As DETC could not be separated into potential IL-17A or IFN-γ producers based on their phenotype, we next investigated whether IL-17A– and IFN-γ–producing DETC were distinct cell subsets, as has been shown for other γδ T cells (53), or double producers. IL-17A and IFN-γ production were analyzed by intracellular FACS staining 4 and 24 hours following continuous TCR stimulation. IL-17A but not IFN-γ was detected in a subset of DETC as early as 4 hours after stimulation, whereas IFN-γ and IL-17A were detectable in distinct subsets of DETC following 24 hours of stimulation (Figure 4B). Interestingly, both IFN-γ– and IL-17A–producing DETC subsets retained their CD27–CD45RB+ phenotype following activation (Figure 4C), demonstrating that IL-17A– and IFN-γ–producing DETC are distinct subsets, but they cannot be distinguished on the basis of CD27 and CD45RB expression, unlike thymic DETC precursors or other γδ T cells (52–54).

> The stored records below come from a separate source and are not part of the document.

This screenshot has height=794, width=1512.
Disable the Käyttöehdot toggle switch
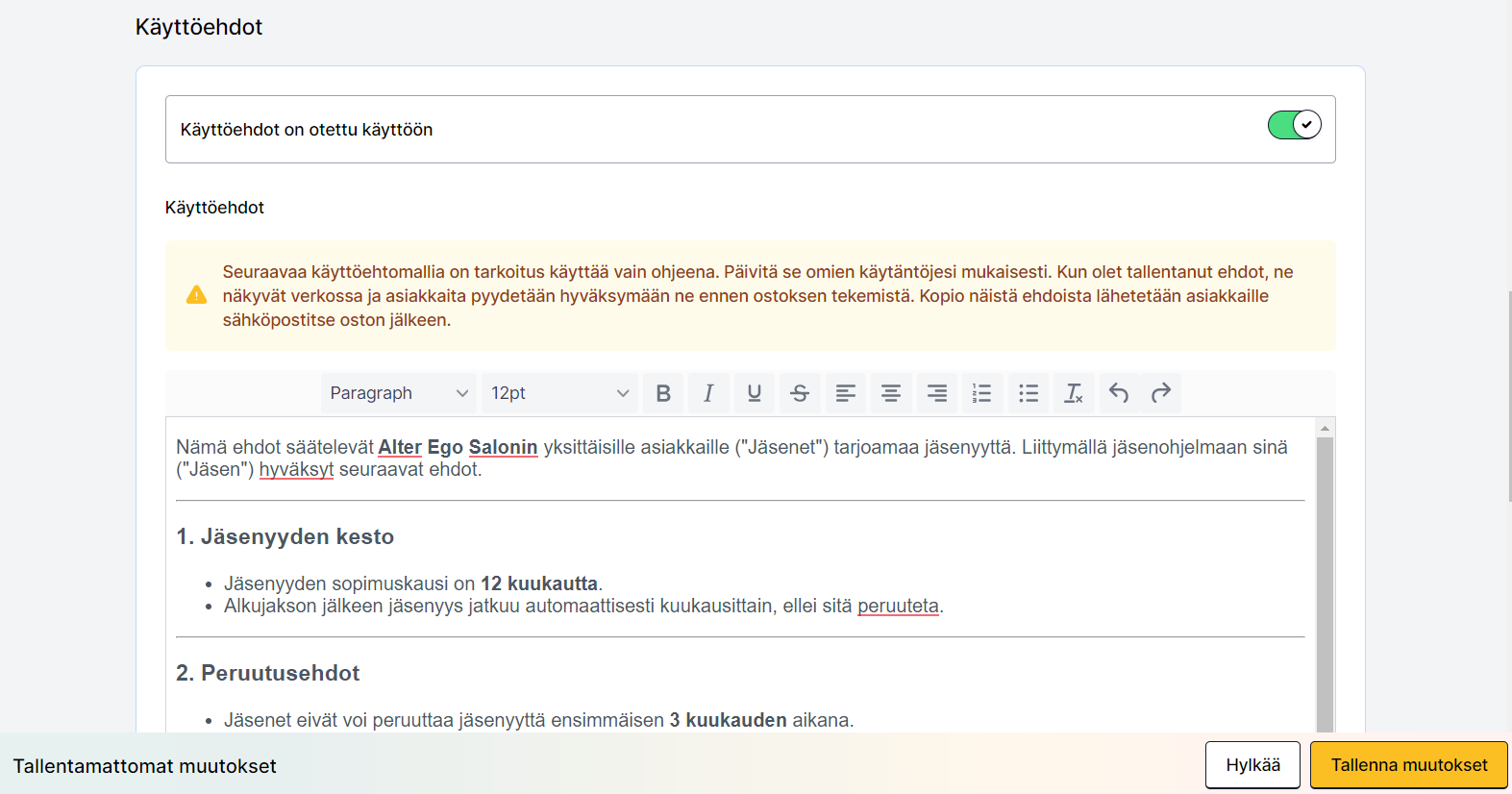click(x=1294, y=125)
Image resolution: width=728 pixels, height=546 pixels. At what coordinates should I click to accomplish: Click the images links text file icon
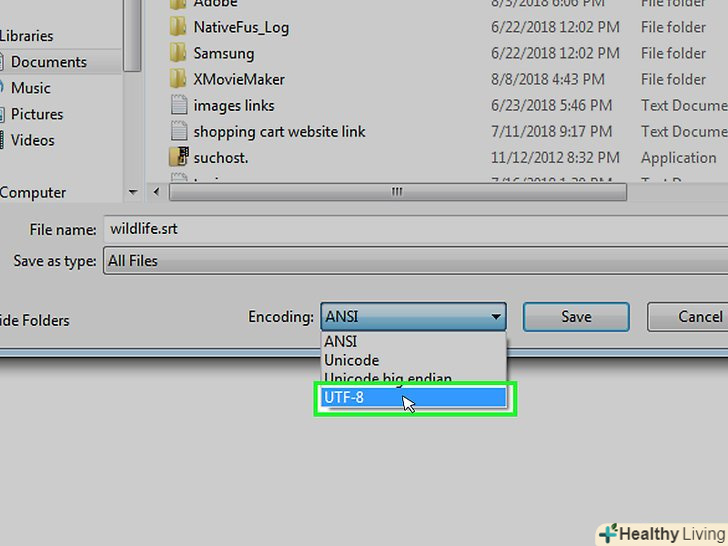coord(179,105)
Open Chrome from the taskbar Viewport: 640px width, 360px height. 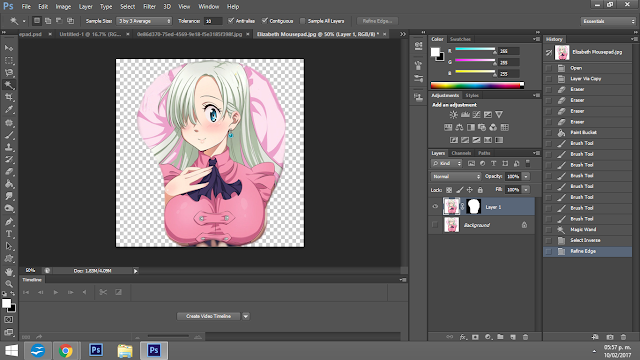(66, 351)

IL-17A produced by DETC is sufficient to improve defective wound healing in Il17a–/– and Tcrd–/– mice. To determine whether DETC-derived IL-17A is sufficient to mediate the wound-healing response, wounds from Il17a–/– mice were supplemented in SOC with physiological numbers of WT or Il17a–/– DETC. Addition of WT DETC to wounded Il17a–/– SOCs restored wound healing to WT levels, whereas Il17a–/– DETC only partially aided wound healing (Figure 5A). Consistent with previous results from our laboratory (16, 21), WT DETC added to Tcrd–/– SOC significantly enhanced wound closure (Figure 5B). In contrast, Il17a–/– DETC only partially restored wound healing, suggesting that Il17a–/– DETC can provide some components to aid the wound-healing response; however, their lack of IL-17A precludes them from fully restoring wound healing. Collectively, these results demonstrate that DETC-derived IL-17A exerts a previously unrecognized role in cutaneous wound healing.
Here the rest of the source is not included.